The systematic patterns already described seriously undermine the assumption as they can only have emerged if the current resource allocation system is failing to address adequately the healthcare needs of particular populations.

The current weighted capitation system distributes healthcare resources according to a series of complex formulas which have been criticised on both philosophical and technical grounds.

Our particular concern is the relative importance accorded to age and 'additional needs' in the calculation of PCT funding allocations.

It has become so common to age-standardise measures of disease prevalence that it is easy to overlook the fact that, for most conditions, demography is a far more significant determinant of morbidity and mortality than deprivation.

As people get older, they are more likely to develop conditions such as heart disease and cancers and this places significant demands on healthcare resources.

Older people are also far more likely to die than younger people and, because progressive and fatal illness often requires high-intensity care, this has important cost implications.

Older but not richer
The rising costs of care for older groups are acknowledged in the current weighted capitation system. For example, the formula for hospital and community services includes an age weighting that is based on estimated expenditure per head in seven age bands.

With per capita costs ranging from£269 for a child aged five to 15 to£2,799 for those aged over 85, it is often assumed that areas with the oldest populations must receive the biggest funding allocations. In fact, the effect of the additional needs element of the model means this is very often not the case.

The indices are designed to capture healthcare needs 'over and above those accounted for by age'. Like other standardised measures that control for age, they reveal the impact of non-demographic factors on health.

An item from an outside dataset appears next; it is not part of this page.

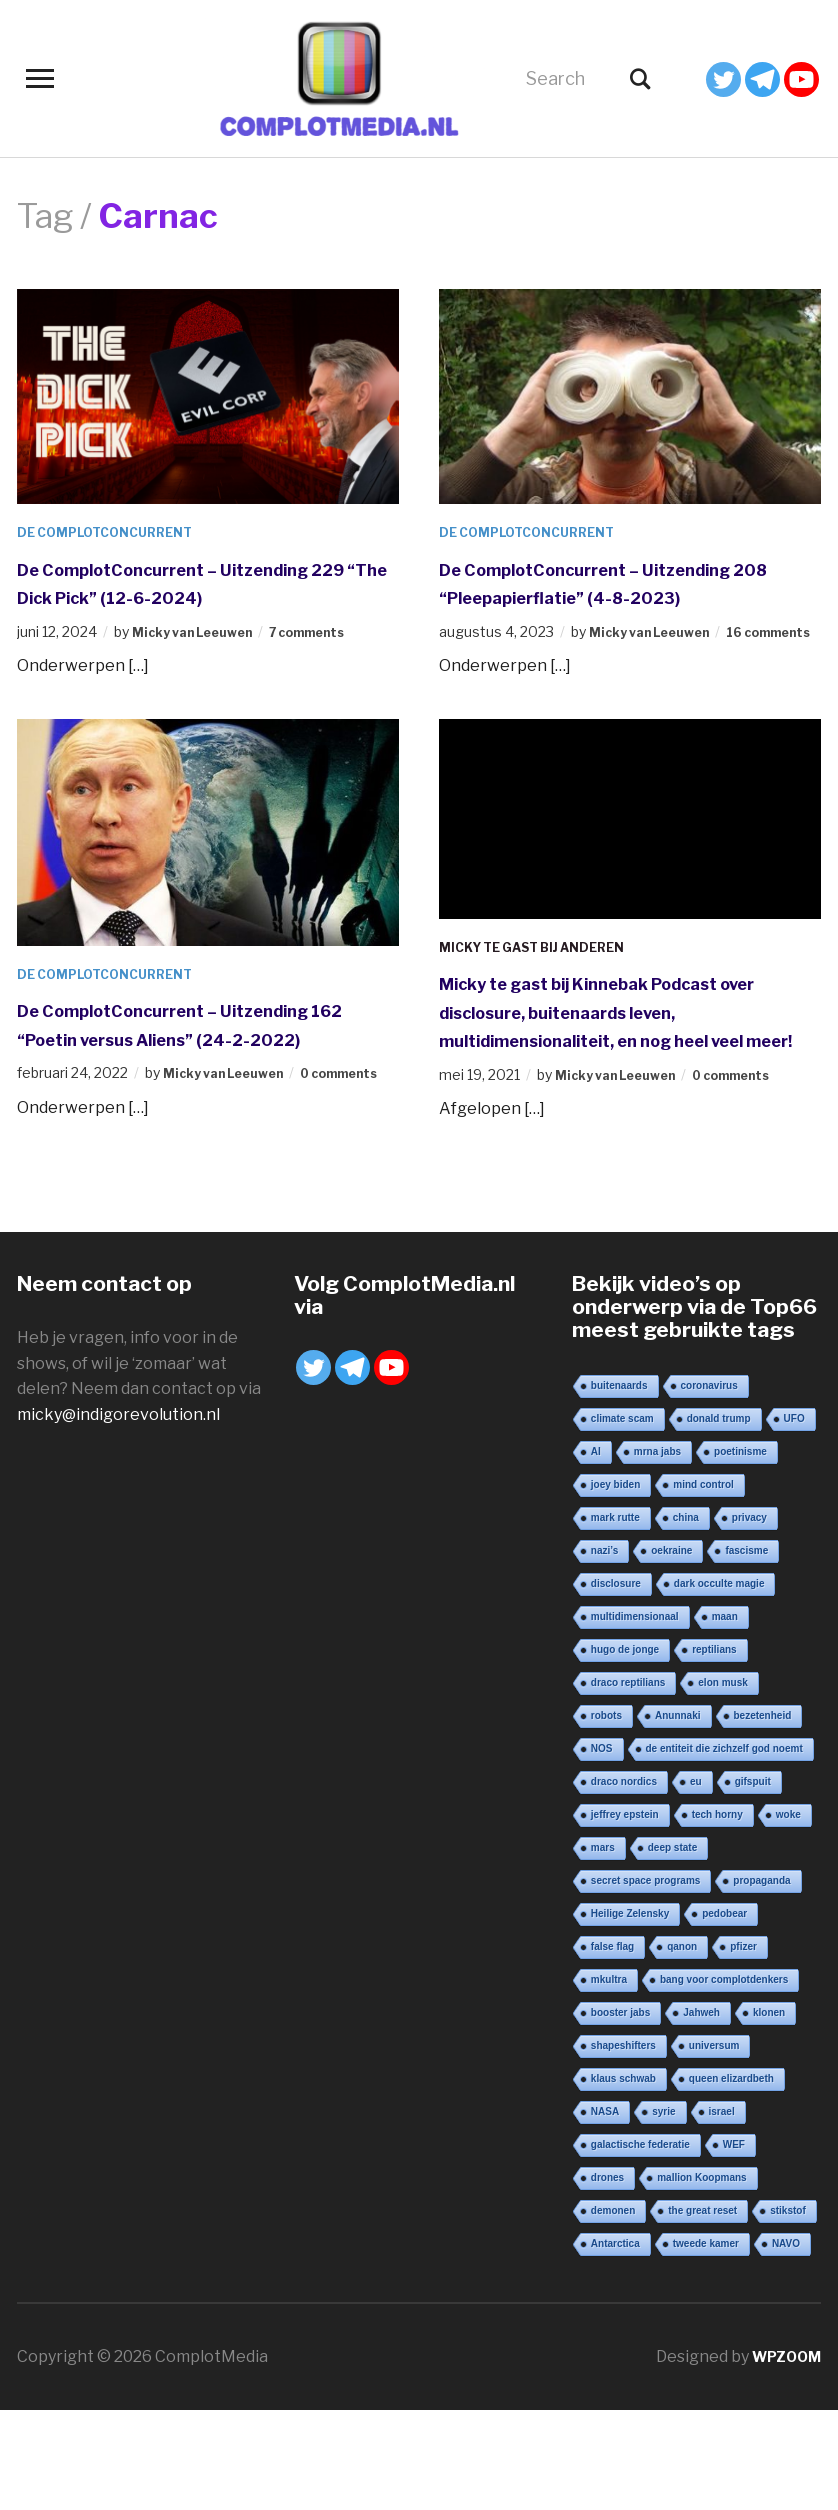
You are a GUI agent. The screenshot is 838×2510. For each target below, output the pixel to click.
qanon (682, 2046)
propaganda (761, 1980)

They are particularly responsive to the pattern of social deprivation.

And so while age is the more significant determinant of absolute morbidity, the scale of the additional needs effect outweighs that of age in the calculation of funding allocations for PCTs. The result is that younger deprived communities receive significantly higher funding relative to underlying morbidity than their older affluent counterparts.

Is this fair? In order to promote equal opportunity of access for equal needs, the distribution of funding should reflect the existing burden of disease - in absolute terms. By targeting deprived areas that suffer the worst health using standardised measures, the government is drawing upon a relative definition of need. This suggests that the concept of health equity (a reduction in health inequalities between the most and least advantaged groups) is, without open policy debate, displacing healthcare equity as the core principle of resource allocation in the NHS.

Underfunded, not overspending
It is, moreover, profoundly misplaced. While it is entirely appropriate that public health efforts should be targeted at deprived areas where standardised measures of ill health exceed the national average, the NHS as a whole (and particularly national hospital services) has little to contribute towards the reduction of health inequalities compared to other sources of variation such as income distribution, education and housing.

Directing resources towards deprived urban populations with high relative needs is an ineffective response to health inequalities, and it exacerbates healthcare inequity by underestimating the needs of less deprived, older and more rural populations.

PCTs serving such populations already face intolerable financial pressures, and many are operating with significant deficits.

But with the government insisting that all trusts now 'live within their means', the real concern is not current deficits but how future patient services will be affected in areas which we suggest are underfunded rather than overspending.

Sheena Asthana is professor of health policy at the School of Law and Social Studies, and Dr Alex Gibson is research and innovation fellow at the School of Health and Social Work, Plymouth University.